Like Elizabeth Masterson (Reese Witherspoon in Just Like Heaven), Marley Corbett (Hudson) is a hard-working woman whose entire life is consumed by her profession. She has no time for romance and when she does, it’s purely for sexual fulfillment. Unlike Elizabeth, however, Marley’s death sentence is slow and prolonged, as opposed to quick and coma-resulting. After experiencing excessive weight loss and tiredness, Marley’s friend and co-worker at the ad agency she works at, Sarah Walker (Lucy Punch, sporting an American accent), insists that she go to the doctor to be examined.
Marley’s doctor, the paradoxically named Julian Goldstein (Bernal) in spite of his Mexican heritage, serves as the David Abbot (Mark Ruffalo in Just Like Heaven) figure in the story. Immediately noticing that something’s not quite right with Marley, he orders a series of tests to be conducted. Already enamored of her unique spirit and sense of humor, the laughs continue when Marley gets a colonoscopy, goes unconscious and imagines God as Whoopi Goldberg. While “on the other side,” Marley is granted three wishes: to fly, to win a million dollars ($500,000 after tax) and, something else she’s not willing to acknowledge, to be loved.

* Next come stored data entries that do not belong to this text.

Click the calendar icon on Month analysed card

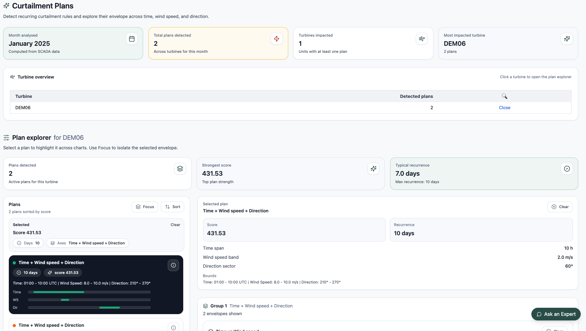point(131,39)
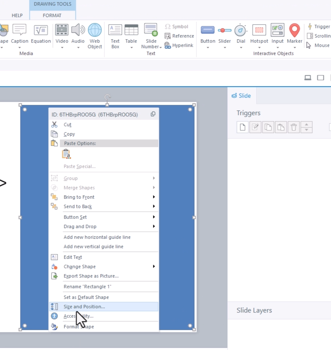The image size is (331, 350).
Task: Open the Video dropdown arrow
Action: click(62, 47)
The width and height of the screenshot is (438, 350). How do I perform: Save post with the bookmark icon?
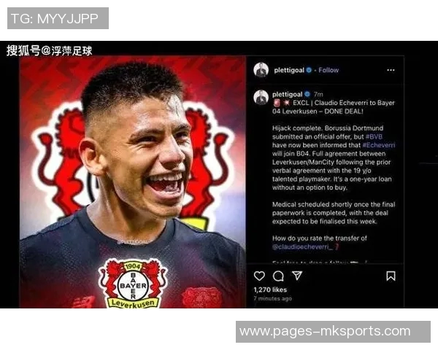tap(391, 276)
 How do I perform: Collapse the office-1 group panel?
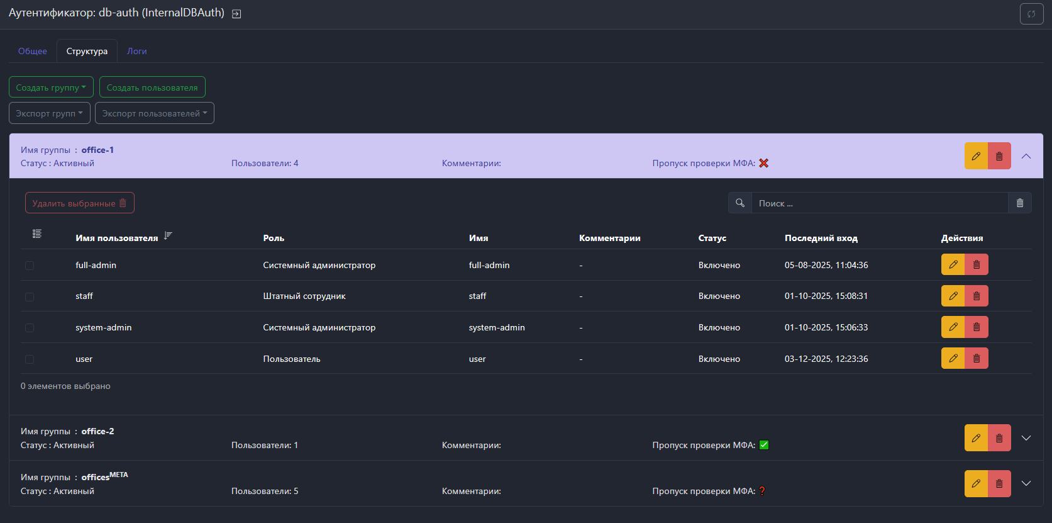[x=1026, y=156]
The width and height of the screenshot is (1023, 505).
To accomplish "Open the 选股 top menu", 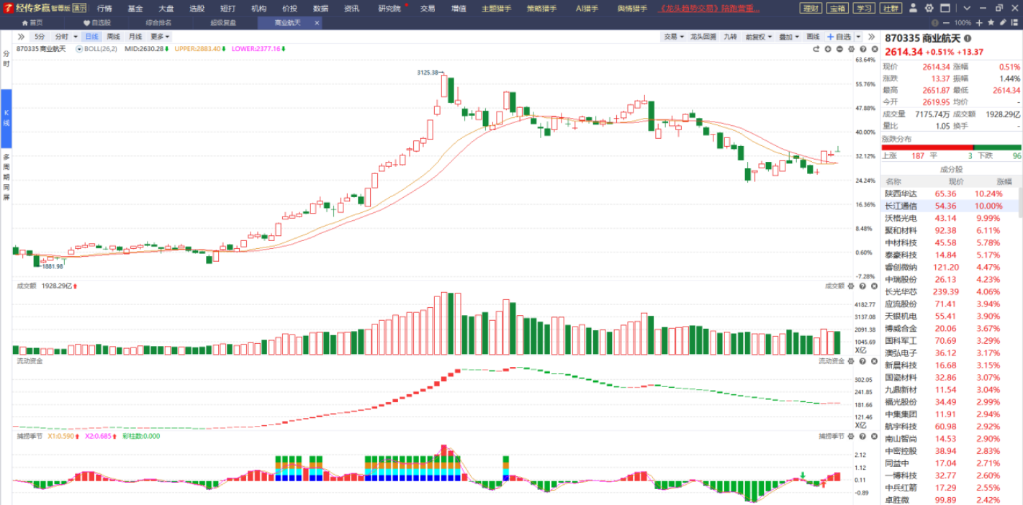I will click(x=197, y=9).
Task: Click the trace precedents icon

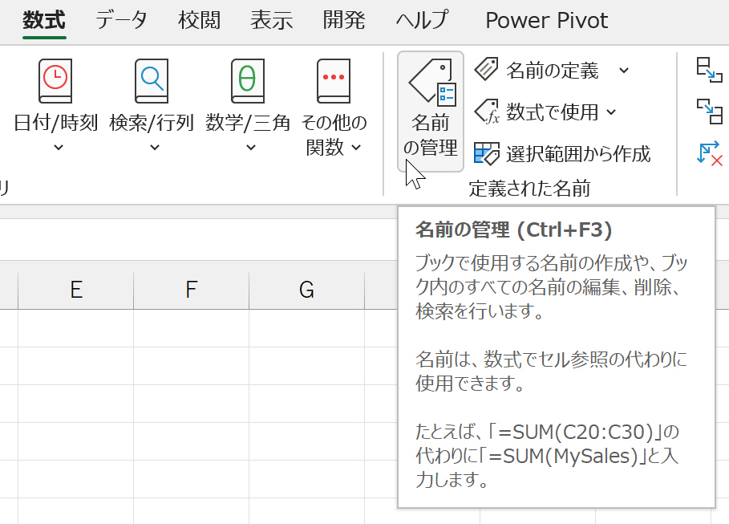Action: click(709, 71)
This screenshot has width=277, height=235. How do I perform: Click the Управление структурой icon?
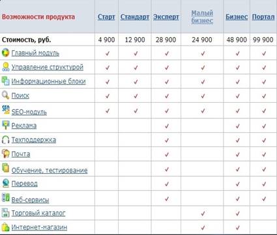5,67
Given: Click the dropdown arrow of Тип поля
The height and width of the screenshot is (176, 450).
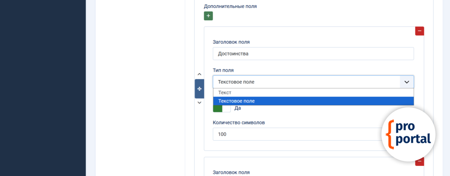Looking at the screenshot, I should pos(406,82).
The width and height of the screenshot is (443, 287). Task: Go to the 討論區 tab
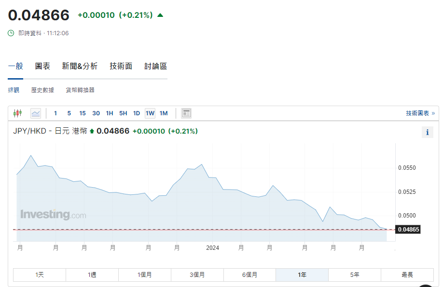pyautogui.click(x=155, y=66)
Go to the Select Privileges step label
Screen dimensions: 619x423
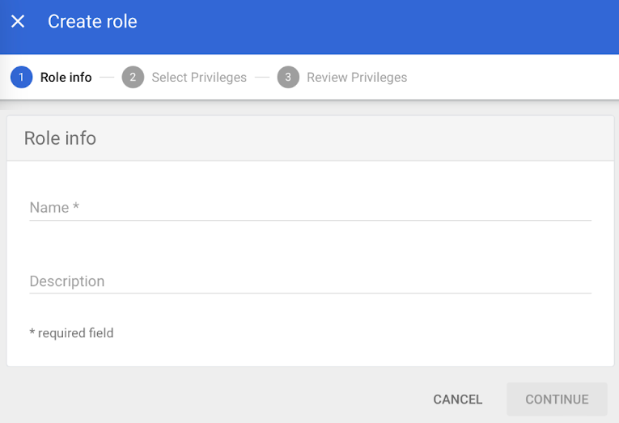pyautogui.click(x=198, y=78)
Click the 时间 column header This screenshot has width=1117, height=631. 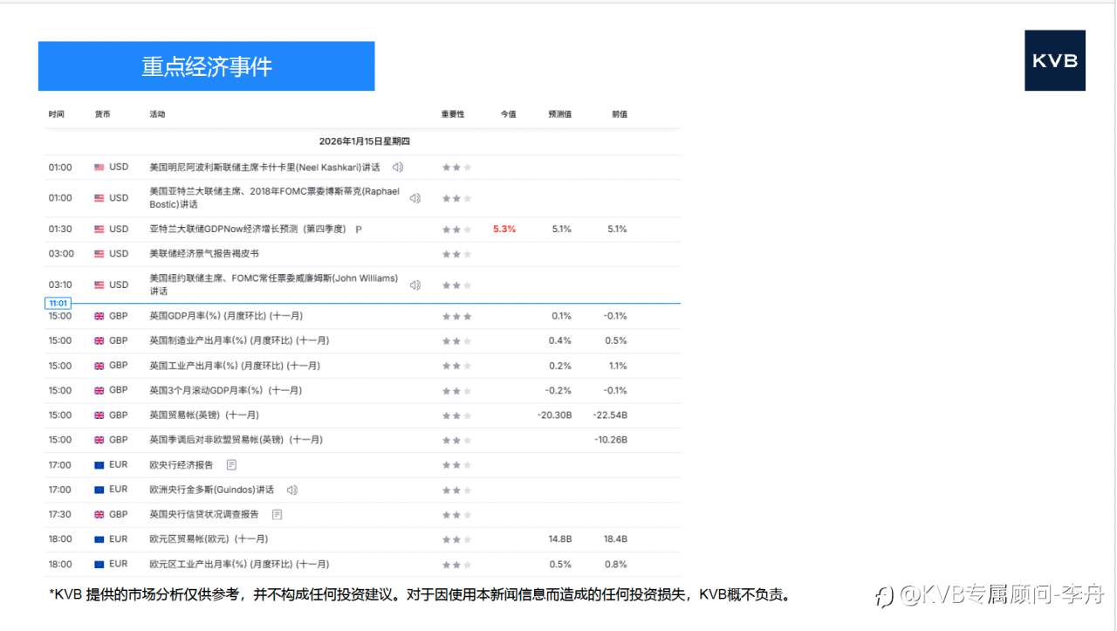pos(58,113)
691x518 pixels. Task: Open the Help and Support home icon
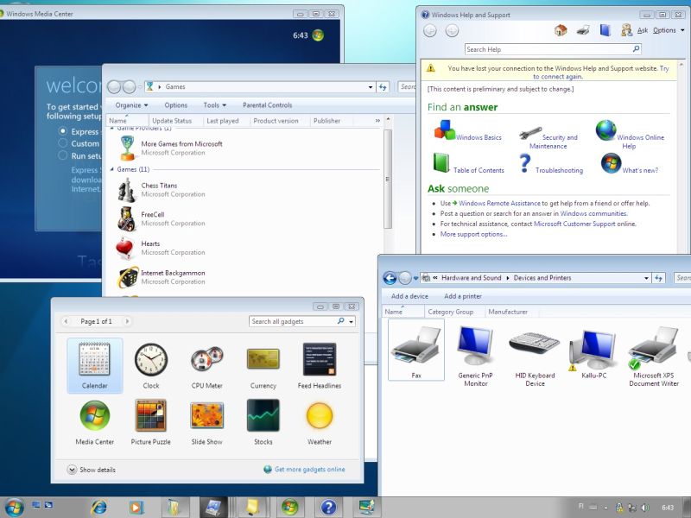point(561,30)
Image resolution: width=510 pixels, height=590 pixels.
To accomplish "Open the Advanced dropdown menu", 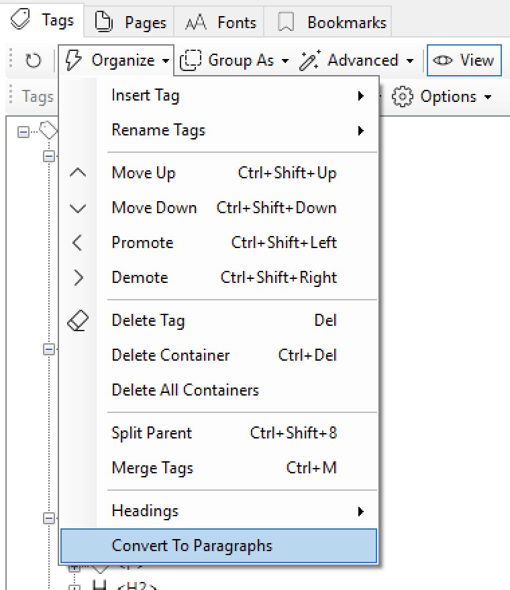I will [x=357, y=60].
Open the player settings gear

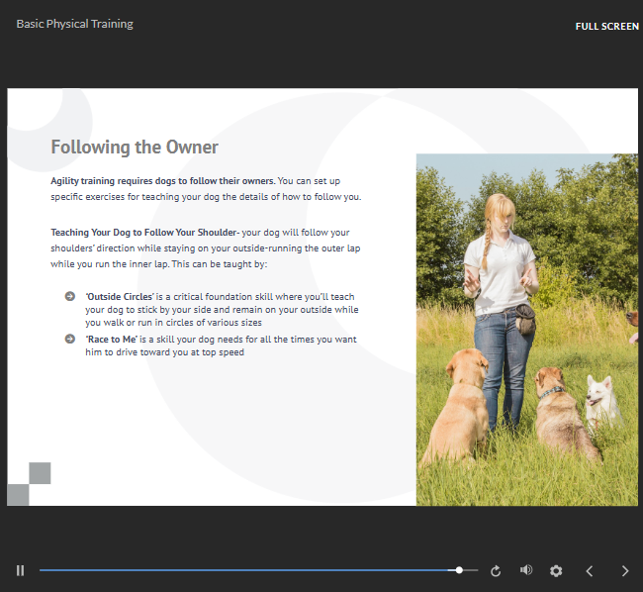[x=556, y=571]
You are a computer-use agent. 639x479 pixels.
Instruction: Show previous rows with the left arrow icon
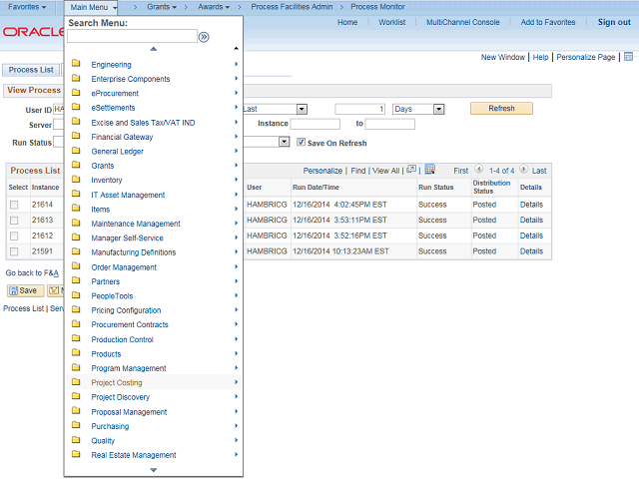click(x=479, y=171)
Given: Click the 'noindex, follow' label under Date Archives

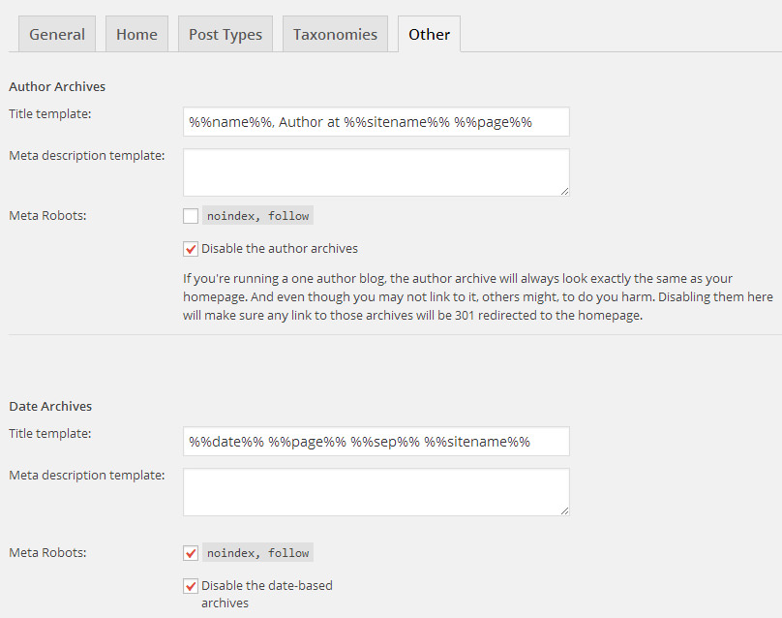Looking at the screenshot, I should click(257, 553).
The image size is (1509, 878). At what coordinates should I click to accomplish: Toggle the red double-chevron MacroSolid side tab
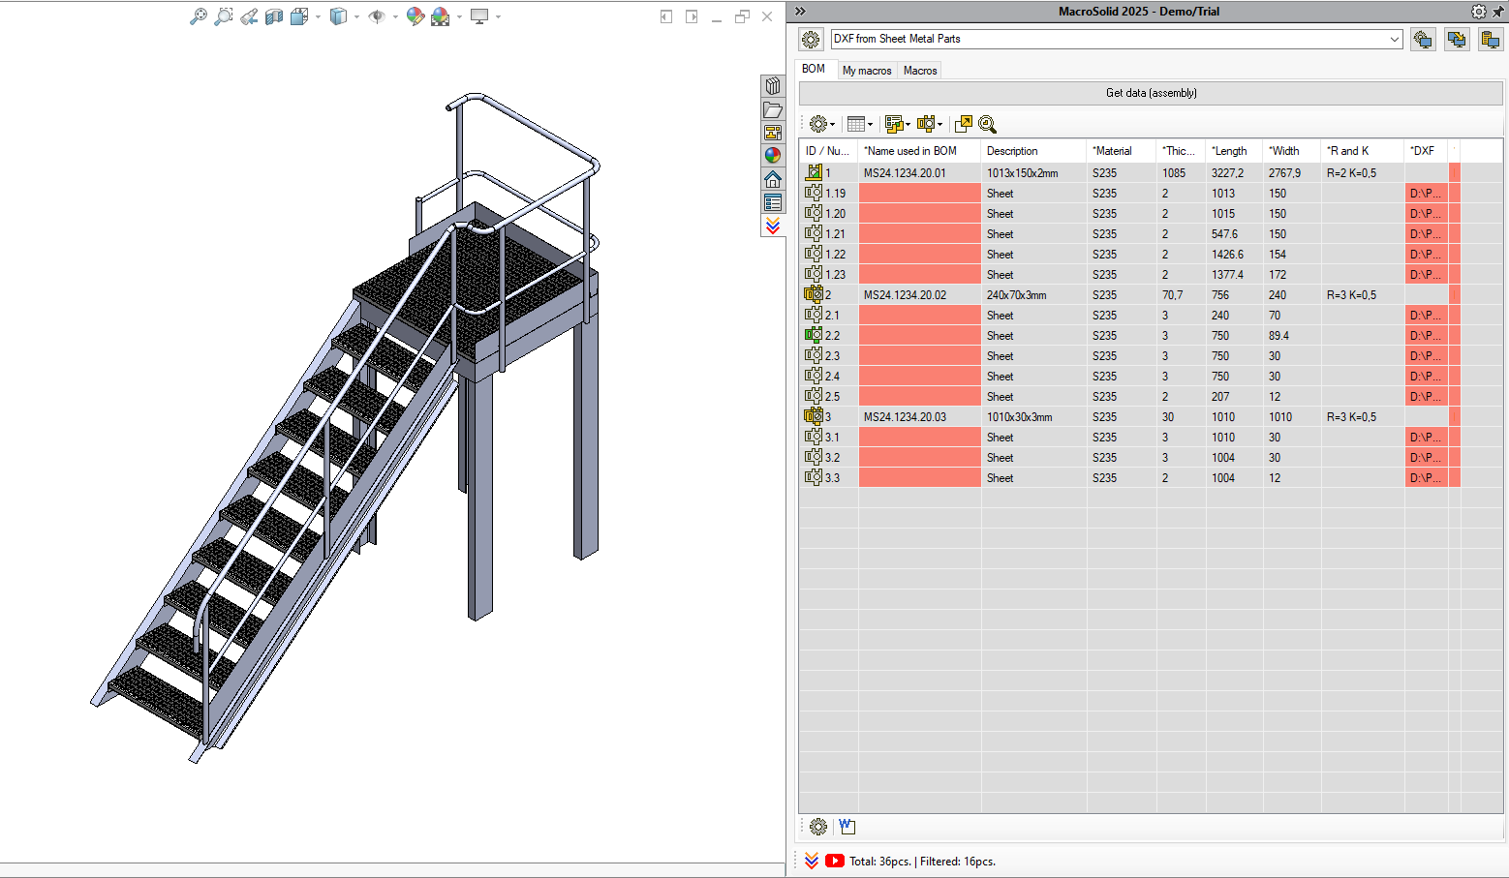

The results of Marley’s test prove fatal, revealing that she has colon cancer. The manner in which Julian deals with telling Marley her options afterward prompt her to yell at him for his callousness, which, of course, sparks his interest in her even more. Marley’s good-naturedness prevails as she informs Sarah and her other close friends, Doug (Johann Urb) and Renee (Rosemarie DeWitt), and her estranged mother and father, Beverly (Kathy Bates) and Jack (Treat Williams), of her illness.
With little time on her side, Marley persists in remaining reluctant about getting attached to Julian, even after he tells her he loves her. But what kind of Just Like Heaven character prototype would she be if she didn’t learn to trust her heart and give in to her instincts? In any case, A Little Bit of Heaven deserves a watch if you aren’t one of those people who deems all rom-coms to be saccharine wastes of time. Plus, the death element in the story makes it automatically less schmaltzy, regardless of what critics say.